A Justiça do Trabalho no Acre determinou medidas cautelares contra a empresa Ricco Transportes e Turismo EIRELI após denúncias de irregularidades trabalhistas. A decisão foi proferida pelo juiz Felipe Taborda no âmbito de uma Ação Civil Pública ajuizada pelo Sindicato dos Trabalhadores em Transportes de Passageiros do Acre (SINTTPAC).

Entre as determinações, está a proibição de venda ou transferência de veículos da frota sem autorização judicial: Foto/Reprodução
Segundo informações do processo, funcionários relataram atrasos salariais, inconsistências nos depósitos do FGTS e do INSS, além da redução dos períodos de descanso durante a jornada. O sindicato também apontou que a empresa teria adotado práticas consideradas contrárias à organização sindical e suspendido, de forma unilateral, a operação de diversas linhas de ônibus.

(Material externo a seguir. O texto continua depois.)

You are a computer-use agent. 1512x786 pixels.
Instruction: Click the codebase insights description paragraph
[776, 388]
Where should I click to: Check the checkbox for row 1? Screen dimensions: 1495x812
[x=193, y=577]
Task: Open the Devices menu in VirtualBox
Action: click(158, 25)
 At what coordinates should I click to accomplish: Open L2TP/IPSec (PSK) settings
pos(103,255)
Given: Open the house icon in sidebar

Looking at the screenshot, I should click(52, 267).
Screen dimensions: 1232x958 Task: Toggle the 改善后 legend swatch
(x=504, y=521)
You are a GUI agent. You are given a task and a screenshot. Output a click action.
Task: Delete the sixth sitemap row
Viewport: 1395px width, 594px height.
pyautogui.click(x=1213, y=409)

“Assim, DEFIRO parcialmente o pedido de tutela de urgência para determinar a INDISPONIBILIDADE dos bens móveis (veículos) da Requerida RICCO TRANSPORTES E TURISMO EIRELI, com especial atenção aos veículos que integram sua frota, proibindo-se a alienação, transferência ou retirada dos referidos bens do Estado do Acre sem prévia autorização deste Juízo”, diz trecho da decisão.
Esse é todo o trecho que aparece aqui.